Senator Mobina Jaffer asked Nenshi what recommendations should be made in light of his comments.  

Nenshi replied that there needs to be a statement made that “Muslim people cannot be used as political footballs,” adding that “Some, not all, of the Islamophobia we see is manufactured.”  

He then claimed that former Conservative Canadian Prime Minister Stephen Harper was in part responsible for an increase in Islamophobia.  
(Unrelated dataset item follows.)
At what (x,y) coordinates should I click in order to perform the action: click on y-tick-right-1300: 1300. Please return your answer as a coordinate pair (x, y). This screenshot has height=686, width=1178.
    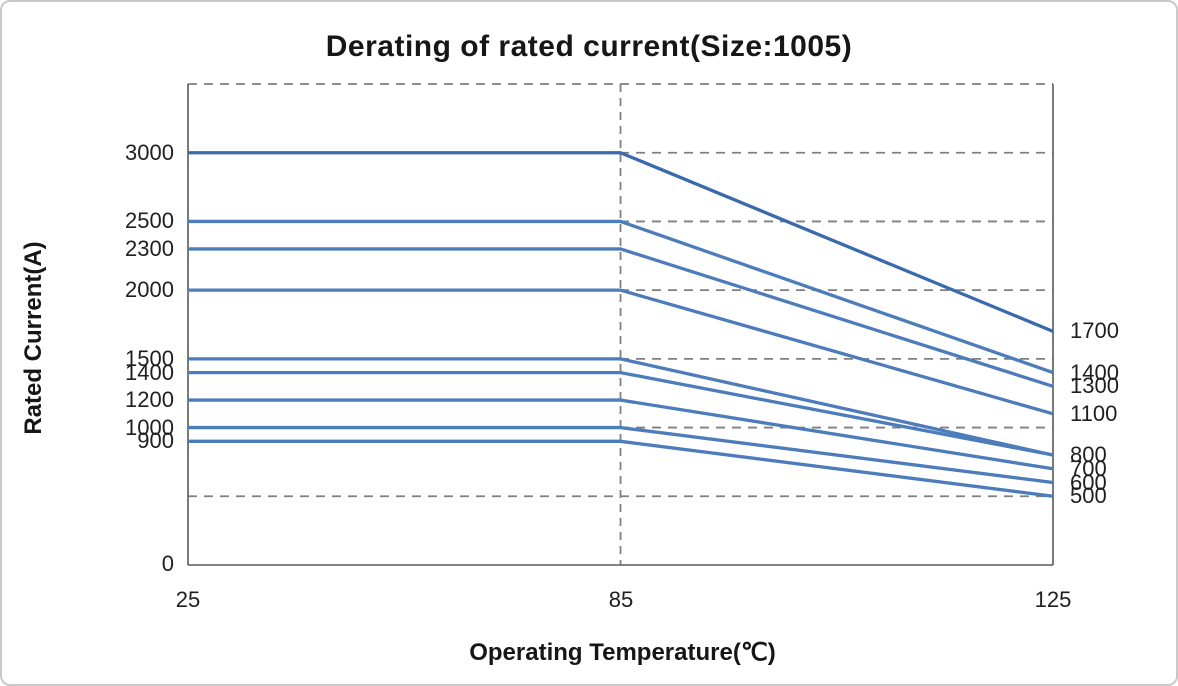
    Looking at the image, I should click on (1094, 386).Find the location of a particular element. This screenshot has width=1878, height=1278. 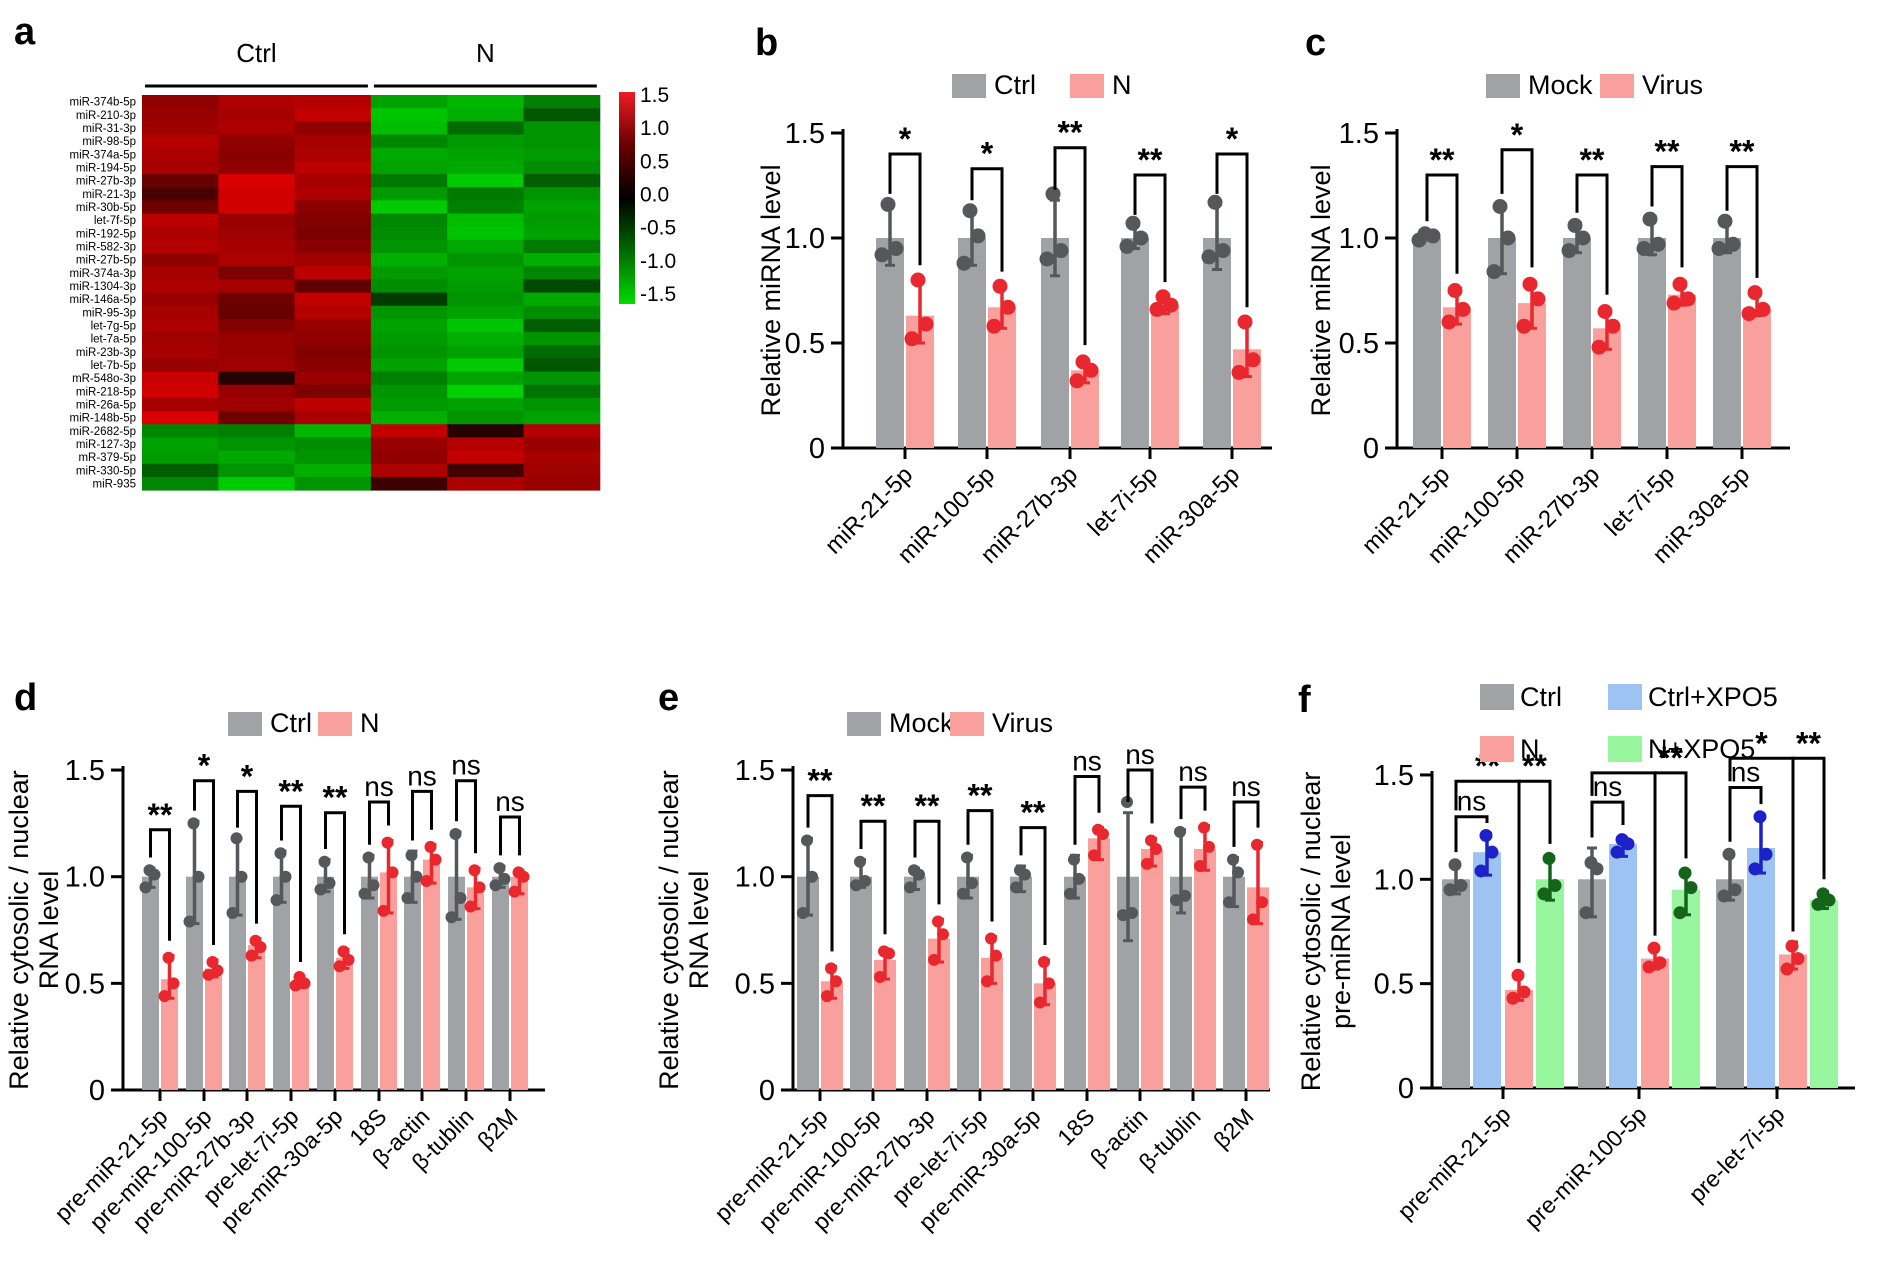

sig-label: ns is located at coordinates (1472, 802).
“In 2015 things changed in a very significant way. Do I believe the government of that day in its Barbaric Cultural Practices Act and its niqab bans was particularly Islamophobic? Did I believe those people were Islamophobic? No. Do I believe they saw political benefit in a cost-benefit analysis by targeting Muslims? Yes I do,” Nenshi said. 

“I would submit to this committee our problem in this country is not the radicalization of Muslim men… It’s important and we have to focus on it. [But] [w]hen do we start talking about the radicalization of white people?” 

This is not the first time Nenshi has insinuated there is a problem with “white” people in Canada. 

In 2021 – just months before he went above and beyond the province of Alberta’s vaccine passport mandate and implemented his own version for the city of Calgary – Nenshi lashed out at anti-lockdown and anti-mandate protesters, bizarrely calling them “thinly-veiled white nationalist supremacists.” 

As mayor, he also had many run-ins with COVID dissident pastor Artur Pawlowski, whose street preaching oftentimes took place right in front of city hall. This resulted in Pawlowski getting ticketed on many occasions.  

It was also under Nenshi as mayor that the Calgary City Council banned businesses from offering help to those with unwanted same-sex attraction. 

The bylaw, of which Nenshi gave his full support, made it illegal for a business to offer help to those who freely and willingly wanted to seek help in combating or dealing with same-sex attraction.